Free CPD guide to ventilation available from Mitsubishi Electric

Mitsubishi Electric has launched a new, CPD certified guide to illustrate how effective ventilation can help both the wellbeing of occupants and overall building efficiency.

“If the occupants of a building do not feel healthy and happy within that environment then they cannot be productive and this is true whether the building is an office, a shop, a hotel or a school,”

explains Perry Jackson, General Manager of the company’s Ventilation Division.

A good ventilation system is at the heart of many aspects of occupant health and comfort. As well as providing a healthy atmosphere it also contributes to the heating and cooling of the building. Getting it right is therefore an important step to delivering a ‘good’ building.

There are several factors that affect how humans react to their indoor environment, including access to daylight, type of lighting, temperature, space and indoor air quality.

CIBSE (Chartered Institute of Building Services Engineers) defines good indoor air quality as air with no known contaminants at harmful concentrations. These include volatile organic compounds (VOCs) that are released from carpet glues; carbon dioxide from occupants; odours and other particulates. Minimising and filtering these is important but occupants also need to have a sense of ‘freshness’ which means keeping CO2levels to a minimum as well.

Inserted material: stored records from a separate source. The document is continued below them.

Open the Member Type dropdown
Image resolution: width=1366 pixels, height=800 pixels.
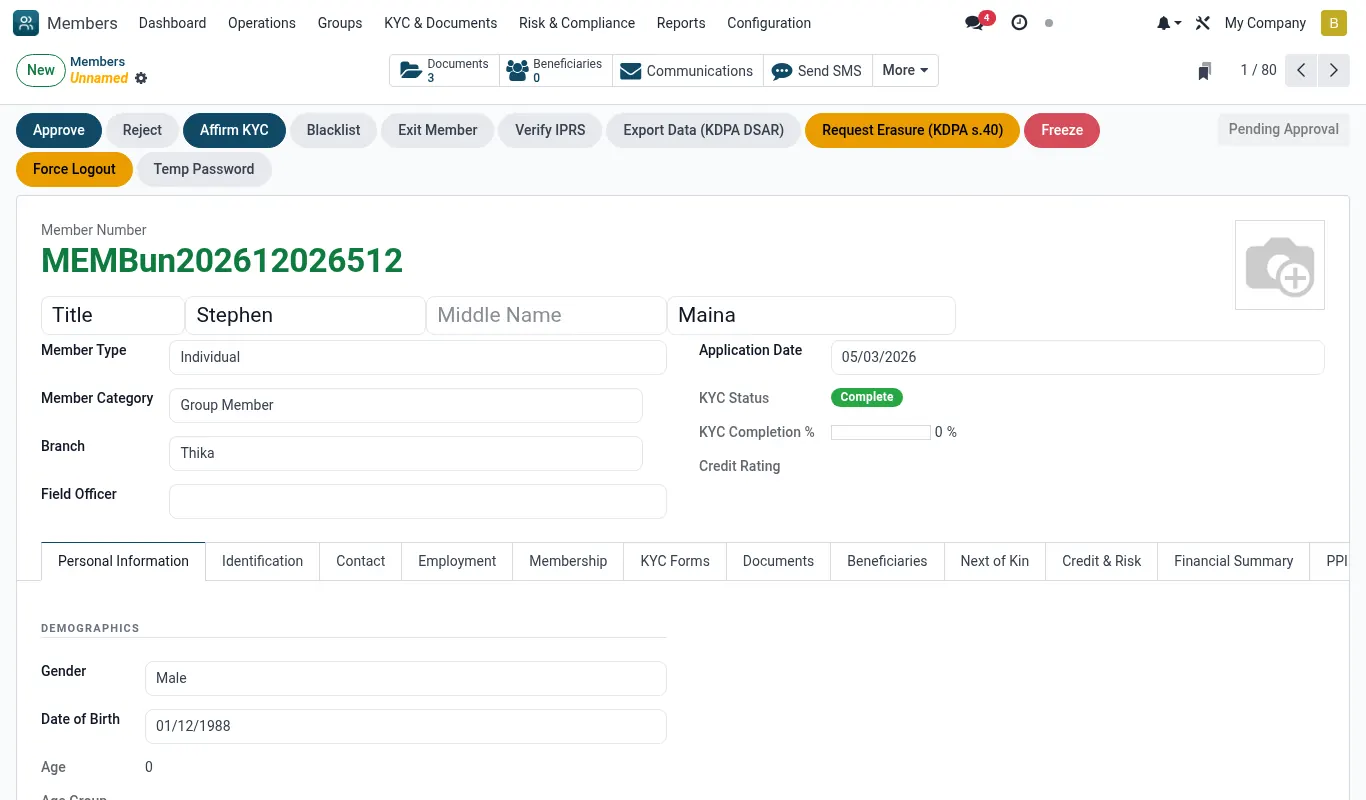pos(417,357)
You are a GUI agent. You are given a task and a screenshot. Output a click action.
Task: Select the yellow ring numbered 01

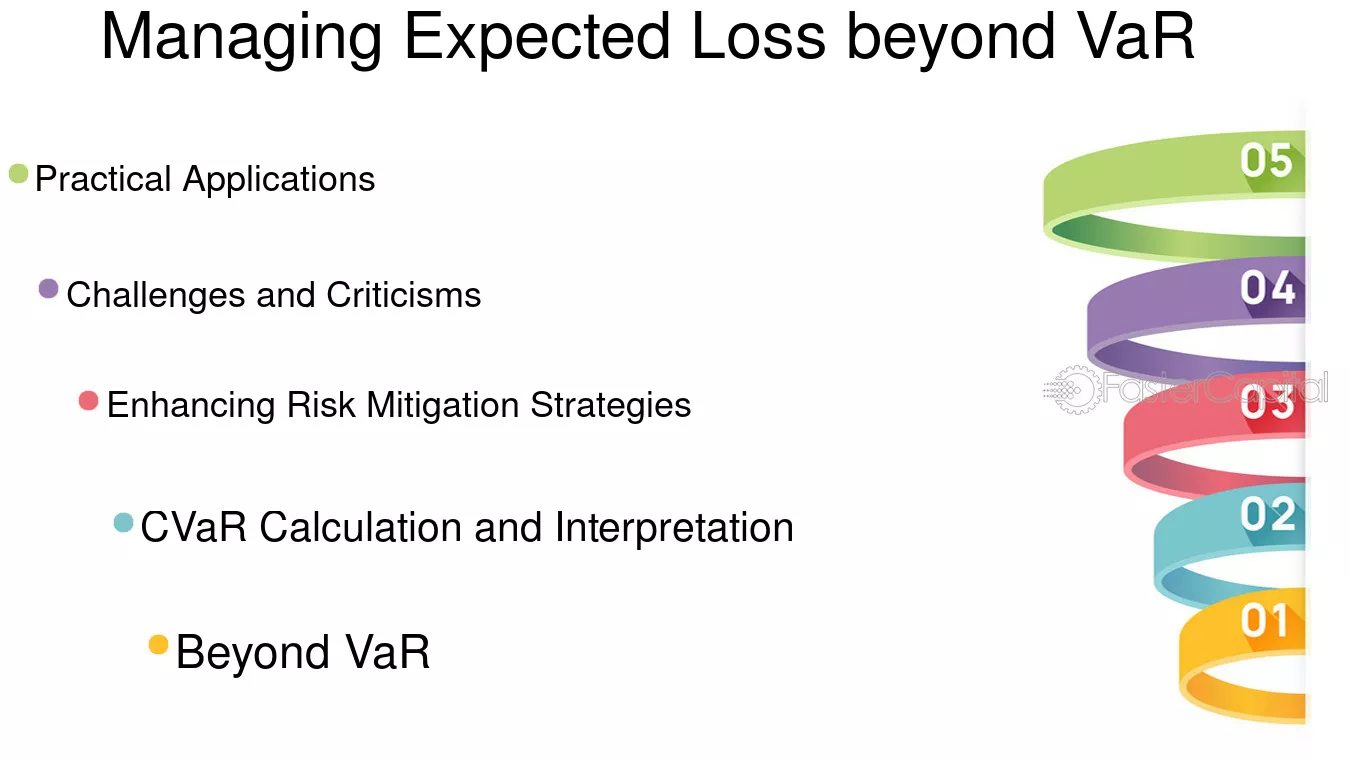1243,655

Part F of the Building Regulations (2010) deals with ventilation in buildings. For non-domestic buildings the required rate of ventilation is 10 litres/s per person.

However, this is described as a moderate to medium level of air quality and other guidance suggests that for a high standard of indoor air quality, a ventilation rate of 15 litres/s per person is more appropriate (BS EN 13779 Ventilation for buildings).

“Ventilation can also impact on internal space temperatures,”

adds Jackson.

“Higher ventilation rates may increase air quality for occupants but could actually cause drafts.”

Designers also need to take into account the effects of both latent and sensible heat which can help keep the indoor climate less dry and more comfortable whilst reducing heat losses – leading to savings in both energy and running costs.

“Stricter regulations are demanding highly insulated, energy efficient buildings and there is now a pressing need for fresh air in today’s modern premises,” says Jackson. “This new guide examines the different options available to designers and their effectiveness within different types of buildings.”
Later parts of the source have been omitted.